### About this exercise
Whenever a line in the data holds the string "screenshot", pull that line out.

### Supplied material
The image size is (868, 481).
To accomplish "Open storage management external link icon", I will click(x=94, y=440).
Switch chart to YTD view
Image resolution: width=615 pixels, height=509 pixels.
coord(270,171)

---

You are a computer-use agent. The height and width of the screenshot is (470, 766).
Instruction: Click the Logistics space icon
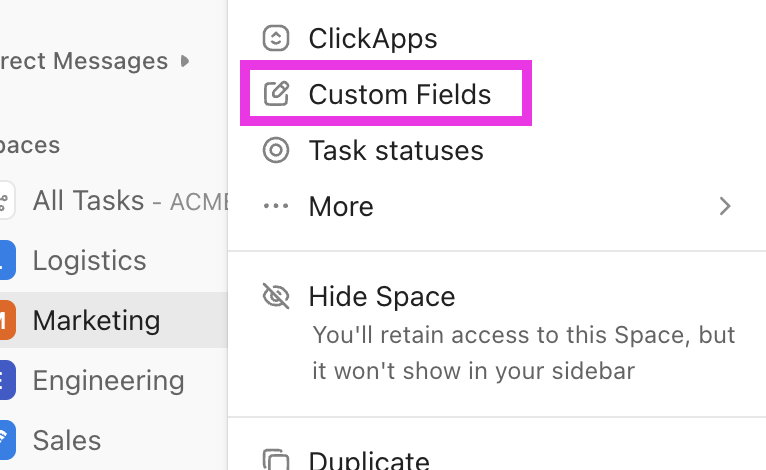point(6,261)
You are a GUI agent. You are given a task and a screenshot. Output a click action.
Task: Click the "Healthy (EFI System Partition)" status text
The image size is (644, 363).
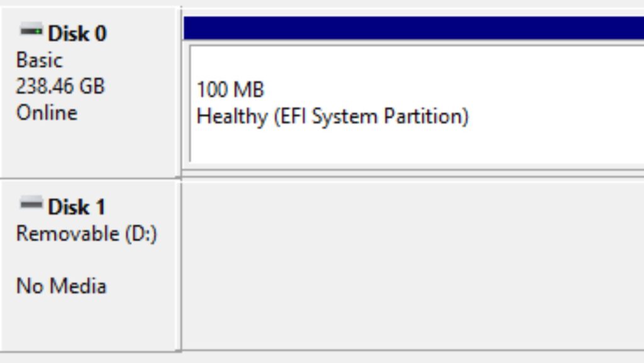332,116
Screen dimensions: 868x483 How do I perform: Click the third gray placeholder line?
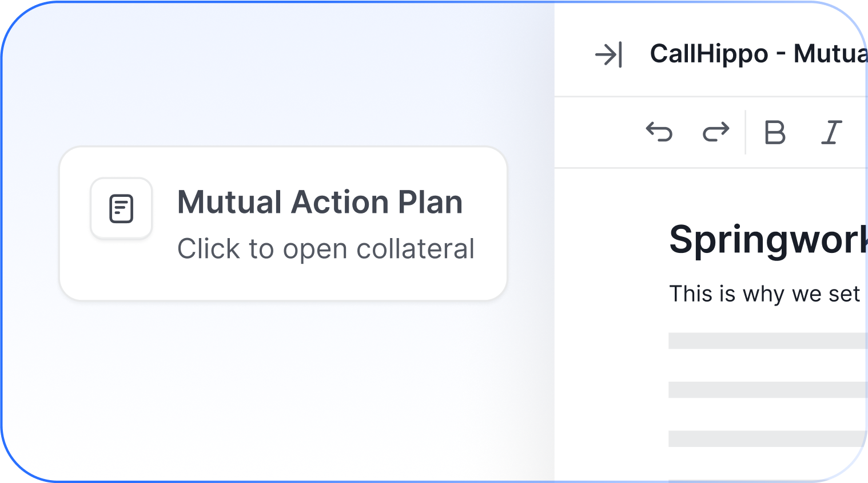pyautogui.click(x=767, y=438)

### Written solution
You are a computer-use agent. The height and width of the screenshot is (470, 766).
You are a GUI agent. You are given a task and a screenshot. Output a click action.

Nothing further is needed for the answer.